BBC Proms loses a star cellist
mainTruls Mork is out of tonight’s Liverpool Phil Prom.
He’s replaced by Alexei Stadler in the first Shostakovich concerto.
Not much time to rehearse.
UPDATE: From Sandra Roberts of the RLPO: I got the call at 9.35 and thanks to BA being ahead of schedule he landed at Heathrow at 1529 and was playing on stage by 1640. Genius and such a lovely guy – Alexey Stadler – remember that name!
I was there. Stadler did a very good DSCH Concerto and the audience gave him a big enough ovation to coax an encore from him (some Bach, I believe). A good show all round.
Yes, the (tediously predictable) Bach encore! Why do they do this, when it clashes so horribly with what’s gone before … in my hearing only Sol Gabetta amonst this year’s plethora of cellists has bucked the trend, with some delightful Vasks after her Elgar.
Stadler was indeed very good. A pity that there was no slip in the programme, no announcements and no posters, to indicate who he was, or even that there had been any replacement.

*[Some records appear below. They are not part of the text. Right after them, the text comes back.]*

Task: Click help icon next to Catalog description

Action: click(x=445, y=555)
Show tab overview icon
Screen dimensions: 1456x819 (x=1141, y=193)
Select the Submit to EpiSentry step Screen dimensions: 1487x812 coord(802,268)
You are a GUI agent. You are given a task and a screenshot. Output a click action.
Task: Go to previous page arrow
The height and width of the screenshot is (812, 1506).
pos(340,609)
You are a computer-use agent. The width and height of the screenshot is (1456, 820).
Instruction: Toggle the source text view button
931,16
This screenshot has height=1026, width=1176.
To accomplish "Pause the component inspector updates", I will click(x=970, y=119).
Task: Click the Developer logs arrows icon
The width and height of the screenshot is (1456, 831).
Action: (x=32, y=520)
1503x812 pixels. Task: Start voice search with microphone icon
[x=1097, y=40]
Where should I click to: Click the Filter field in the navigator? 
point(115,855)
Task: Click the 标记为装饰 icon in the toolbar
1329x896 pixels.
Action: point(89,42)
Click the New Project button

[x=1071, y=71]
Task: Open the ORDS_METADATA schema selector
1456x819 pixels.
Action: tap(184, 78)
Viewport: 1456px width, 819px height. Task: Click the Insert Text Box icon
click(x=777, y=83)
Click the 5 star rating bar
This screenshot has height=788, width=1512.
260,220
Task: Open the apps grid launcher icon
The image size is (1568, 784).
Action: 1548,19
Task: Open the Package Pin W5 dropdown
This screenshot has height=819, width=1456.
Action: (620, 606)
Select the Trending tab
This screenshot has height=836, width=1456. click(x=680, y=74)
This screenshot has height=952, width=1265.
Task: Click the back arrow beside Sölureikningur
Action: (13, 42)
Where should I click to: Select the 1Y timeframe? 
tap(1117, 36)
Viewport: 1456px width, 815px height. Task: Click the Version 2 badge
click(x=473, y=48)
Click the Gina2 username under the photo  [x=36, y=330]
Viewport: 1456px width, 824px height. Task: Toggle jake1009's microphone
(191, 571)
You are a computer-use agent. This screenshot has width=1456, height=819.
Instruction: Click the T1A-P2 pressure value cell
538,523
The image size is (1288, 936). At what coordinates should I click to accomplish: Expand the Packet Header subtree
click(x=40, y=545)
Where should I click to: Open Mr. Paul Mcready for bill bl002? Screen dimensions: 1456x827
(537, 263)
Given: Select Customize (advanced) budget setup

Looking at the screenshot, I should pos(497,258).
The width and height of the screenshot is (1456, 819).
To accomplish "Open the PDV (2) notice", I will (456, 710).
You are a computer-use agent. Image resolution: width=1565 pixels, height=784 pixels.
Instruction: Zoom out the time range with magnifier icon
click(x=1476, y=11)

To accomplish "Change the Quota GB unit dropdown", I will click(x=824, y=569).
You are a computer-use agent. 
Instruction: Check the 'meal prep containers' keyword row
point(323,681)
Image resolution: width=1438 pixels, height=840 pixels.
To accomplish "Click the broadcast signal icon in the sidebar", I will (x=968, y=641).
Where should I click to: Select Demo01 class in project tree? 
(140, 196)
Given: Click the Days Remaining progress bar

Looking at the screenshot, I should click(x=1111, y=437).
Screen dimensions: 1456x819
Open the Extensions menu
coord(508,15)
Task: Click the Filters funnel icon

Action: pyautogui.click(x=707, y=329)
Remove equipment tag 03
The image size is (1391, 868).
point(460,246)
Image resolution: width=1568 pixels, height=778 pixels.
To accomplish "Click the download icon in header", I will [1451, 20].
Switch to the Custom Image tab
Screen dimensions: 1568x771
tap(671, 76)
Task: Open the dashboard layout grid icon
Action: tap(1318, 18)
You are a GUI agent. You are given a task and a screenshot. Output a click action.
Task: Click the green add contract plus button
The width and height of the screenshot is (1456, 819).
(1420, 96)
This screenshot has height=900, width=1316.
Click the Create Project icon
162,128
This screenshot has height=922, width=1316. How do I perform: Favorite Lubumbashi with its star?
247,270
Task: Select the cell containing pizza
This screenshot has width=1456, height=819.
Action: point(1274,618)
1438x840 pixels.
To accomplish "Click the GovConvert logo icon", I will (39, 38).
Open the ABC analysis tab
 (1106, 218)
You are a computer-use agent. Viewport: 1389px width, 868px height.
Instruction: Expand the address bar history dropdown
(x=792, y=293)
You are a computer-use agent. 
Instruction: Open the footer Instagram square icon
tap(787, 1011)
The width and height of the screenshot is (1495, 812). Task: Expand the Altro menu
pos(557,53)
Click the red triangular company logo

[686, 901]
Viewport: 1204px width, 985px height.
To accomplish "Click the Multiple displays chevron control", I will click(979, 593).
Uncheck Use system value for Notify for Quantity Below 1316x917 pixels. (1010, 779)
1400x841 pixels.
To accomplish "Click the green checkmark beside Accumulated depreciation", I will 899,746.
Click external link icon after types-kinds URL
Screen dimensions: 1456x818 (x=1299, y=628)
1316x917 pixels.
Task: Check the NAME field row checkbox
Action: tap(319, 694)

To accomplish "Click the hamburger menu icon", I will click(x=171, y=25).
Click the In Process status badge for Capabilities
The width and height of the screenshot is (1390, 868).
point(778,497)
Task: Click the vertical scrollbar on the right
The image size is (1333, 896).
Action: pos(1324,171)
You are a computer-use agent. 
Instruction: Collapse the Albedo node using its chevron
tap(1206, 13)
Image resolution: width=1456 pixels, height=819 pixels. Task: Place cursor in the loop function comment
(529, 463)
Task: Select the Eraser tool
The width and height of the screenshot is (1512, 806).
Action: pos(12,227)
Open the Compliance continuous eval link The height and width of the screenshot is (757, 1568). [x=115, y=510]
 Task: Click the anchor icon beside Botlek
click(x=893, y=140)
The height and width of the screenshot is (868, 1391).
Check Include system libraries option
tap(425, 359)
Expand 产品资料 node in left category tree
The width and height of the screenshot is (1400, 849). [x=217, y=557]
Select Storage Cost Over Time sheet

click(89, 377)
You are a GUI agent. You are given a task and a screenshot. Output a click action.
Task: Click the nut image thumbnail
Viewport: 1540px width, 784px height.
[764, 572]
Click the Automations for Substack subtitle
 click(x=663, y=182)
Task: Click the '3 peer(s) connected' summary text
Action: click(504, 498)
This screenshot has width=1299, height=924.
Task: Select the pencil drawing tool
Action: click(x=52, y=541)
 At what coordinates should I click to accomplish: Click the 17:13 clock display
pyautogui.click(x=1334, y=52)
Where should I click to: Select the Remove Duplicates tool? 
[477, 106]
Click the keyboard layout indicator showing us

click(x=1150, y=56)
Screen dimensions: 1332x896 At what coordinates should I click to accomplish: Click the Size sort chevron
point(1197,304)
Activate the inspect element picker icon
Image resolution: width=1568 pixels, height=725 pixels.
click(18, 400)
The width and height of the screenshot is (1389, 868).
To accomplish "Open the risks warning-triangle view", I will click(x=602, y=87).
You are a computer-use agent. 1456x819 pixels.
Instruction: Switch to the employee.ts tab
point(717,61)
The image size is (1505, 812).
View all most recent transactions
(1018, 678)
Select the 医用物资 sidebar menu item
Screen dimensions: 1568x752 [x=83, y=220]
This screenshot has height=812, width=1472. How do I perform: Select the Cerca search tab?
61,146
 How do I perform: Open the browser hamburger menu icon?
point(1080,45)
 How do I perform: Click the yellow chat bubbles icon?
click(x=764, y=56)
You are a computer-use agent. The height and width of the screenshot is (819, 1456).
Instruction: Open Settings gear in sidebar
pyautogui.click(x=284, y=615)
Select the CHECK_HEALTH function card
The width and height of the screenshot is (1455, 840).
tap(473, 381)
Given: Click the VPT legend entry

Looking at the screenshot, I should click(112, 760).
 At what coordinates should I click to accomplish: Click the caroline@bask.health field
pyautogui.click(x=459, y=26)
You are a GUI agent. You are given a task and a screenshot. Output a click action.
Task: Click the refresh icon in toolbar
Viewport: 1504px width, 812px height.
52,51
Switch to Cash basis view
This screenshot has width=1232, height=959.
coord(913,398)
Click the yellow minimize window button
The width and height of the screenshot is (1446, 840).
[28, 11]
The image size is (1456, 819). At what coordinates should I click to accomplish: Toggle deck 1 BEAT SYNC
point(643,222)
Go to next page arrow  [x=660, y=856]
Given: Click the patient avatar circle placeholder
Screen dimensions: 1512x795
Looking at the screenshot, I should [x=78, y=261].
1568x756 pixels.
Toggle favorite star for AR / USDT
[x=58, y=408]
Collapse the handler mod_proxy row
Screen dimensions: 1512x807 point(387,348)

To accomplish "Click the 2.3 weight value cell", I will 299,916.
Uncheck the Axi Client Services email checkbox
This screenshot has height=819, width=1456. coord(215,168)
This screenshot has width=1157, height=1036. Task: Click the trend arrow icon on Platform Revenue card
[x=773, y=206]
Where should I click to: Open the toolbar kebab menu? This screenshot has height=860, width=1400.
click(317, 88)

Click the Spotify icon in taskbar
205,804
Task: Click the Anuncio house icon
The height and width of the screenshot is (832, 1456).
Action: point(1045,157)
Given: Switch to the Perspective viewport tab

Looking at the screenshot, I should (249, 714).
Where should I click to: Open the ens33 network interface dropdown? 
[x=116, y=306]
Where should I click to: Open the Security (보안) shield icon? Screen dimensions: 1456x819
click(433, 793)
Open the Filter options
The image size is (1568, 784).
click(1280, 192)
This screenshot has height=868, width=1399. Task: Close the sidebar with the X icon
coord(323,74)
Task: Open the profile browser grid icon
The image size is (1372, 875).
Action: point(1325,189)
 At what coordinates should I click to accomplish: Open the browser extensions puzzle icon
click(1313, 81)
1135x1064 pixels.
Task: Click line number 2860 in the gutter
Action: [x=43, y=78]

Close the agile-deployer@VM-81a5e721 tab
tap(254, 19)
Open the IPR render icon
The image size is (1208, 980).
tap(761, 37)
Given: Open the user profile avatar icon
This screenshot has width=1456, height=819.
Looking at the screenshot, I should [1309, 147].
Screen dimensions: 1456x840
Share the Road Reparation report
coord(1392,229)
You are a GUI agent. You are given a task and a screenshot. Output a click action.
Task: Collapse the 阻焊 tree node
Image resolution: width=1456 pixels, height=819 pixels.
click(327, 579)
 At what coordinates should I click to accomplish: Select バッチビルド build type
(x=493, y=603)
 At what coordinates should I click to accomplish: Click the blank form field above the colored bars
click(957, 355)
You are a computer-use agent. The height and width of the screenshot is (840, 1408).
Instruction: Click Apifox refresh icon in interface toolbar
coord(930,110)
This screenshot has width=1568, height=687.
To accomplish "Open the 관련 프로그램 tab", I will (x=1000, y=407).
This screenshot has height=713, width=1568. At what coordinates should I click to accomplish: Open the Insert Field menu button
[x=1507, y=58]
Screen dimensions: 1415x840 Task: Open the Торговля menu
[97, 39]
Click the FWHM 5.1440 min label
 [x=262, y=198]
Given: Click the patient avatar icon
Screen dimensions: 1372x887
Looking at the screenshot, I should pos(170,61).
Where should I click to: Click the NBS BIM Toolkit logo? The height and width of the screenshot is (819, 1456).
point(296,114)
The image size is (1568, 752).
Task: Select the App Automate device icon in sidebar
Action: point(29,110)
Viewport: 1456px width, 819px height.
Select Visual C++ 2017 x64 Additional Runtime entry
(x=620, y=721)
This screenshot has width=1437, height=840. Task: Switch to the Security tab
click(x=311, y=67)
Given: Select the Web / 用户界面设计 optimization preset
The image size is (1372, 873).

Stadler did an excellent job, though; and we should send our best wishes also to Truls Mork, for a speedy return to the platform.
I was there too, in the gallery and was surprose that Truls Mork had taken a rejuvenating elixir and had a hair transplant! No annoucement, as far as i know so nobody knew who’d stepped up and saved the show(stakovich). He gave a fine performance, possibly less dramatic or demented than Truls’ might have been, especially in the cadenza, but brilliant and energetic, fully backed by the orchestra.
On the subject of cellist’s encores: regretfully, i agree. They seem to feel obloge to subject the captive audience to a droning Bach sarabande which usually destroys the preceding atmosfere, magnificent tho it would be in correct context. I groan generally when concerto soloists of any sort play encores; frequently they have no idea how it ruins the wonderful noises ringing in your head and tonality clashes drive me mad. Cellists have some excuse for limited choice of repertoire, violinists less so, but even a wide choice, as for pianists, can upset the mood. Some time ago after the radiant F#major end of Skriabin’s concerto the unstylish soloist sat down and plonked out a Bach-Busoni chorale, slow and dim, in g-minor…Ugh! And Skriabin would have spun in his grave as he detested german classics, especially next to his own music. More recently, two pianists, after brilliant concertos chose to plonk Ravel’s Pavane, obviously a lovely piece but far too long and almost insulting to the orchestra, especially the horn, dying to play the much superior orchestral version.
This latter day craze for post-concerto encores is a plague!
But having spat my venom, i admit Stadter’s Bach was beautifuly played, Bravo!
Stadler’s DSCH concerto came over extremely powerfully on the radio, too. One trusts that this will be the first of many appearances by him at the Proms.